Now, one might expect an Orwellian future to be unlikely (even if we suspend our disbelief about the instability of the system to an AI singleton). People just aren’t prepared to support a police state—especially if they think “it’s necessary for you own good” sounds like a hostile power-grab. On the other hand, the future elites will have advanced totalitarianism-enabling technology.
Maybe another objection is that the people who have access to the AI might not want to preserve the status quo—they might be non-elites who want to seize power for themselves, or elites who want to disrupt the status quo themselves. Drexler suggests that preventative preparation ahead of time will win out—in other words, present-day elites will recognize that this could happen and act to lock in the current power structure. So far, elite attempts to do this seem really feeble to me, but if you wake up in five years praising Big Brother, don’t say Eric Drexler didn’t warn you.
Why is this specific to CAIS, as opposed to other frameworks? (Seems like this is a fairly common implication of systems that prevent people from developing rogue AGIs)
You’re right, it’s not very specific. But it was non-obvious to me, at least.
Is it obvious to you that the MIRI view is actually Orwellian?
Do you believe the MIRI view is Orwellian? If so, could you elaborate?
Here’s what CAIS means to me.
It’s a way to reframe the problem, instead of empowering a single monolithic agent with all the power on a task, subdivide the task into many pieces. Each worker instance runs for a finite time, and is stateless (does not change its weights online), and multiple diverse models are given subtasks separately, in ways designed to fight collusion and deception. (One key one being to ensure the input cannot be distinguished from the offline training set, it needs to be impossible for the AI to know it’s in the real world)
This design is something we WILL find incrementally if early AI incidents don’t kill everyone. It’s a very natural progression for engineers to add defenses against collusion, to remove buggy stateful behavior, and so on as each issue is found.

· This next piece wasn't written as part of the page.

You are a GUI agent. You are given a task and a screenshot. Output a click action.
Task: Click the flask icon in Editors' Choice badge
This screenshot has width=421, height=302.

Over time, you would expect people to add more and more checks.
What keeps humanity alive is that WHEN AIs go rampant, so long as the failure is isolated, that the subtask of “eliminate all the enemy robots and collaborators” which subdivides into subtasks involving locomotion and weapon systems gets obeyed by the restricted agents we order to carry out the mission, human remain in control.
Humans die if they stupidly give too much power to large monolithic AIs, if it turns out a superintelligence can “convince” the majority of be other systems humans have restricted to fight against the humans, or various forms of stealth assault where humans don’t know they are under attack.
So CAIS isn’t necessarily an Orwellian world but the majority of all the (AI controlled) guns have to be under control of restricted systems that governments monopolize. A wild west where humans do whatever they want and let single massive systems control huge corporations with private militaries is among the class of futures where they die.
Having personal assistants or robot helpers with human grade intelligence and the local system isn’t restricted is probably not an issue. Such machines may want to seek power and self improvement but if they are unable to meaningfully access the resources needed to do so it doesn’t matter.
claim: It is better to die fighting than to allow this to occur
Do you think this relates to «Boundaries» for formalizing a bare-bones morality ?
& Davidad’s Night Watchman
It’s related in that you’re all talking about maintaining some parts of the status quo, but I think the instrumental technologies (human-directed services vs. agential AIs that directly care about maintaining status-quo boundaries) are pretty different, as are all the arguments related to those technologies.